第一章 29 △夜明け
妹が吸血鬼だと知ってパパとママは世間から妹を隠そうとした。でも、私は一度、血を啜る妹を見て、怖くなった。
だから、視察に来ていたヴェイシャズという男に助けを求めた。
それがそもそもの間違いだったと気づいたのはそれから間もなくのことだ。妹はどこかへ連れて行かれ、それで終わりになるはずだった。
だけど、それは地獄の始まりに過ぎなかった。
妹が消えた朝、パパとママまで消えていた。
どうなったのか想像するのも嫌で、私は部屋に逃げ込んだ。ミラタリオというヴェイシャズの私兵が植え付けた恐怖で兵士は何もしてくれなかった。
夜はヴェイシャズの相手をさせられ、朝は自分を殺したいほど憎みながら静かに毛布にくるまる日々が続いた。でもそれは三週間ほど。
アルトという男が来た。
売られた妹を助けたと。まだ、生きていた妹に私は動揺を隠せなかった。そして、ひどいこともされていないという。
家族なら、喜べばよかった。でも、売らせたのは私。だから、怒りに身を沈めるしかなかった。ただ、妹が生きていることを恨みながら。
こんな自分が嫌で、妹に会うのが辛くて部屋へと逃げ込んだ。
それでも、夜はやってくる。
いつもヴェイシャズの相手をさせられる時間に私は部屋を出ようとしたとき、城が半壊した。
そして、あの男が私の前に現れた。
風月という前髪をピンで止めた男だ。
すぐに分かった。この男が妹を助けたんだと理解した。そこから湧いてきたのは自分ですら認めたくないドロドロとした感情。

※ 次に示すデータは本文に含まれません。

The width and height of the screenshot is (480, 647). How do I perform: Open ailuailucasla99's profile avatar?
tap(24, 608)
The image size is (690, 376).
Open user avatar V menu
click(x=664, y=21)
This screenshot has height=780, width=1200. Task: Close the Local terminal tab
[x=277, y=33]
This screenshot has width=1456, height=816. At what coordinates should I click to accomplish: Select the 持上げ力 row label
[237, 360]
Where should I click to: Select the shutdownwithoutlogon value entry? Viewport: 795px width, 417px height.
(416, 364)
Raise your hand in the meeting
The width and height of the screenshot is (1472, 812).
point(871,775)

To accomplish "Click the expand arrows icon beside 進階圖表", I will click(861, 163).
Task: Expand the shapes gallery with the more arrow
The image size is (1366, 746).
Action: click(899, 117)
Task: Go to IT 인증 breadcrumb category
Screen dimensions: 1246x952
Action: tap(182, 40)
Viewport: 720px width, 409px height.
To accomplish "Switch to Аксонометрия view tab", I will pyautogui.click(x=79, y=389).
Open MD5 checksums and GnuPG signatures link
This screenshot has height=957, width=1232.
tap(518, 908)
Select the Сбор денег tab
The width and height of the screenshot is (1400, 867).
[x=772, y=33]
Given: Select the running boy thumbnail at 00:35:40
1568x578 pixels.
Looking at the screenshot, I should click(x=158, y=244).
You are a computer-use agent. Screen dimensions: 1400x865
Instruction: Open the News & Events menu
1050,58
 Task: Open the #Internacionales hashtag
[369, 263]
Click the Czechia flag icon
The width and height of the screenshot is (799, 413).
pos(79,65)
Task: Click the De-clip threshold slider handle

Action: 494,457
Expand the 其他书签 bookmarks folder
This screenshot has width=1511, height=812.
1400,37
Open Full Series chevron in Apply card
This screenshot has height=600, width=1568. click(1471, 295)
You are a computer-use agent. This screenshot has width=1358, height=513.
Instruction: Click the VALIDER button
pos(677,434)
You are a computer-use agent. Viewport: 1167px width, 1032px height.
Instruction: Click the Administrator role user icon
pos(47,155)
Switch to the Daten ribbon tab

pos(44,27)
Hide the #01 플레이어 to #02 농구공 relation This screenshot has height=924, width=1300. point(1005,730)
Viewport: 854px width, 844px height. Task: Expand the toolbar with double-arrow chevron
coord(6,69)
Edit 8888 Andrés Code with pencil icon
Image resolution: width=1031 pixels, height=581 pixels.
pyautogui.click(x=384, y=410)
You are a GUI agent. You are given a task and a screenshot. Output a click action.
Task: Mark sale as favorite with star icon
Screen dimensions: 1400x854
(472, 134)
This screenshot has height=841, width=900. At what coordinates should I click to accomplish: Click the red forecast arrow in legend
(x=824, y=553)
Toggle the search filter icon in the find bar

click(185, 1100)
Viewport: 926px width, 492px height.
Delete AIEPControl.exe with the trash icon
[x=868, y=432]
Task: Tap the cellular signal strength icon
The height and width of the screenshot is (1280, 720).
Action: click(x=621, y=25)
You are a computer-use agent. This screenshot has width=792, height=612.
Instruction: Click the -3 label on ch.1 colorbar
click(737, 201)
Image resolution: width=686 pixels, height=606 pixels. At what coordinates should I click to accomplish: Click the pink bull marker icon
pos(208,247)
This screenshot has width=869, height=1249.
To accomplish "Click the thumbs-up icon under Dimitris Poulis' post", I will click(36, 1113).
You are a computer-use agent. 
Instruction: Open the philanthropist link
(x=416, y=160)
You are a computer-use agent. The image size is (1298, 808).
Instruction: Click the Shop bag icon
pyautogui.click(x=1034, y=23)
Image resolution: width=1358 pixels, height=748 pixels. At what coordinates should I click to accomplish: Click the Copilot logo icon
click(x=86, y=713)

私なんかを助けるために城へと潜り込んできたのはわかる。でも、それは妹を救うついで。それを自覚した瞬間、私はどうしようもなくちっぽけで惨めな存在だと理解した。
気付けば、ヴェイシャズを殺すために。いいや、自決するためにずっと持ち歩いていたナイフを抜いていて、気づいたら刺していた。
どうしようもないほど行き場のない怒りの奔流が私にそうさせた。
それでも風月は生きていて、追いかけたが途中で見失い下へと行ったらヴェイシャズに捕まった。どうしようもないほどの不幸に私は泣くこともできなかった。
だけど、また風月は来た。妹を抱えて。
もう再開することはない。そう思っていた妹を見て、私は壊れていることを自覚した。
あの娘さえいなければ、こんなことにはならなかったのに。
ちがう、ちがうの! 私は、こんなの……私じゃないっ。
絶対に思ってはいけない感情が、言葉が、溢れて止まらない。私は妹を嫌悪し、妹を呪わなきゃ生きていることすらままならない。
恨むべきはあの娘じゃないのに……。呪うのは妹じゃないのに……。
ヴェイシャズを恨んで、憎んで、呪って。
それと同時に私はあの娘に恨まれて、憎まれて、呪われなくちゃいけないのに!
だけれど、私は妹を呪っていた。
自覚してしまって、それがたまらなく惨めで、伸ばしてくれた手を払いのけて、そのせいにして私は逃げた。
そこまでしたのに、なんでなの?
なんで、そんな目を私に向けるの?
ヴェイシャズをにらんでいるその眼光で私を射殺してよ。
その資格があなたにはあるんでしょ!? 止めて、やめてよ!
そんな家族を見るような目で私を見ないで……。
そんなとき、私の耳に響く。
『お姉ちゃんを返して!』
ちがう、違う。チガウちがうチガウチガウチガウ‼ 私にそんな言葉をかけてもらう資格なんてないの。
お願いだから、私を、見捨てて。
私の祈りは未だ届かず。
太陽に照らし出され、世界が紅く染まり、夜が明ける。